Then the duration of Gandalf's fight with the Moria Balrog. For this, check Appendix B the Third Age section "The Great Years" (starting 3018 TA or SR 1418). Gandalf falls at the bridge of Khazad-dum on 15 January 3019, casting the Balrog to the latter's destruction from the peak of Zirak-zigil *ten days later*! Gandalf describes some details of the fight when he meets Aragorn, Legolas and Gimli again on the eaves of Fangorn Forest in "Two Towers". Main points: the Balrog's flame apparently was extinguished when they both fell into that icy subterranean lake, and then the Balrog *fled* from Gandalf. IIRC, the Balrog's flame was only rekindled when they both came back into the open on the peak of Zirak-zigil. This rekindling may have been what damaged Gandalf's assumed bodily form "beyond repair", but he was still able to cast the Balrog to its destruction.

Gandalf *the White* is an entirely different matter. He basically states outright that the only power he cannot match is Sauron. His confrontation with the Witch-king at Minas Tirith, had the latter not been distracted by the horns of the arriving Rohirrim, would have ended in disaster for if not utter destruction of the Witch-king. Glorfindel, who had already notched a kill of a Balrog in the First Age, then was sent back to middle-earth from Mandos / Valinor in what was very likely a *very *much enhanced bodily form, wielding an Elven sword, would probably have dismembered the W-k en route to killing him (there's this scene in Monty Python's "Holy Grail" involving a very obstinate knight that I'm thinking of). Gandalf the White with Glamdring, once Turgon of Gondolin's sword, would have turned the W-k into minced meat.

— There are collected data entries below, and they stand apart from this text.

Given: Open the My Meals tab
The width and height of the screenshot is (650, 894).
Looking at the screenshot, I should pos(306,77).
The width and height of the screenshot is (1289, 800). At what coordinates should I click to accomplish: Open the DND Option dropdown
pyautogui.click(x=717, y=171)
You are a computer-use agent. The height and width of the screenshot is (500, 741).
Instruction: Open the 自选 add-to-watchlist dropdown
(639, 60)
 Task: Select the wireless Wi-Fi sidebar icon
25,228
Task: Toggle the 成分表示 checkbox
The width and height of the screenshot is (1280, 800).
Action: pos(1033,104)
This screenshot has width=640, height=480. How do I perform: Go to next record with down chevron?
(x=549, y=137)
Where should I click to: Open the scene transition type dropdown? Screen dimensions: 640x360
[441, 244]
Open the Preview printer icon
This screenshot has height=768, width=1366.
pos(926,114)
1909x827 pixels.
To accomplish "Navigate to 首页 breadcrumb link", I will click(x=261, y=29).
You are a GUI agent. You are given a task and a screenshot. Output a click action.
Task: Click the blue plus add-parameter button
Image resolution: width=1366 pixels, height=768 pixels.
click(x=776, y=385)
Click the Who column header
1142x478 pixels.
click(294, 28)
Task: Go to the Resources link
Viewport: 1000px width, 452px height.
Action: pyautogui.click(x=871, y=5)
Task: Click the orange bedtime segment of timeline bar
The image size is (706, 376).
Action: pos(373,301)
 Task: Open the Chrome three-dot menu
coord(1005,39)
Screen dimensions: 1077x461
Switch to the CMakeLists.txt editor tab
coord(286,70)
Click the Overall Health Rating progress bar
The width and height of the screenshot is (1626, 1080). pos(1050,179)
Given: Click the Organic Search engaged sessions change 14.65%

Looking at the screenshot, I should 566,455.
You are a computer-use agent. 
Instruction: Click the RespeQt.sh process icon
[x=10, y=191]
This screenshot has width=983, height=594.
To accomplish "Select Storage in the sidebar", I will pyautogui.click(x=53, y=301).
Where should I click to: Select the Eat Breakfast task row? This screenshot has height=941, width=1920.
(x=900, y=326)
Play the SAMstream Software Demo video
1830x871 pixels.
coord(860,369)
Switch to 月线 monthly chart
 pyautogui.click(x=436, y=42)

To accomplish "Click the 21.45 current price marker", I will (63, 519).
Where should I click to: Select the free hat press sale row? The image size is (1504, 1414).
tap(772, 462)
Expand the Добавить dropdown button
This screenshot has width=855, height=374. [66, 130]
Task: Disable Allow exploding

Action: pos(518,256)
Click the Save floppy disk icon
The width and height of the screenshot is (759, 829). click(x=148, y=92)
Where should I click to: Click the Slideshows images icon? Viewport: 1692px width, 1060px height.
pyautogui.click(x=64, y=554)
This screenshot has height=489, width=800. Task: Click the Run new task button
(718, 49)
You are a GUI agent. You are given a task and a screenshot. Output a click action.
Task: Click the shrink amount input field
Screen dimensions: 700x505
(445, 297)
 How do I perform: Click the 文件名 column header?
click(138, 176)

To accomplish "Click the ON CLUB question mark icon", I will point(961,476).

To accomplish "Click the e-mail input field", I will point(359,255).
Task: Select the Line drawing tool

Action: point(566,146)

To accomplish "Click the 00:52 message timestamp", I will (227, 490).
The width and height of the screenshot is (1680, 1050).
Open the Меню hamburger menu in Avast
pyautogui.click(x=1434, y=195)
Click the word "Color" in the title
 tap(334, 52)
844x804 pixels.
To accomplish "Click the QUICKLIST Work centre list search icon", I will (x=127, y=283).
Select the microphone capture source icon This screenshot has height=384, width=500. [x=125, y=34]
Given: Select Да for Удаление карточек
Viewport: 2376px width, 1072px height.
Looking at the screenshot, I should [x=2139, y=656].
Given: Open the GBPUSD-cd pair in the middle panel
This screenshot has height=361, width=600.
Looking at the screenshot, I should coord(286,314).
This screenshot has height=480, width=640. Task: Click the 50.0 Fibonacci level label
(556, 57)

I mean, that dagger Merry had from the Barrow-downs with which he perhaps decisively injured the W-k at the Battle of the Pelennor Fields was crafted by a smith of a remnant of Arnor in the Third Age. Elven blades, including Bilbo and Frodo's dagger (to them sword) Sting, were hugely more dangerous to any of Sauron's minions. Sam's blade, also from the Barrow Downs, bounced helplessly off Shelob's thick cobweb strands at the exit from the tunnels at Cirith Ungol, while Sting scythed through them like a red-hot knife through butter. And Shelob's (understandable) mistake of slamming herself down on the same Sting is what sent her off squealing back into her lairs (with some non-trivial help from Galadriel's phial, IIRC).


----------



## wsx04321 (Jan 1, 2021)

Wow you must know a lot about Middle-Earth.


----------



## Olorgando (Jan 1, 2021)

wsx04321 said:


> Wow you must know a lot about Middle-Earth.


Just wait until @Alcuin answers one of your questions!


----------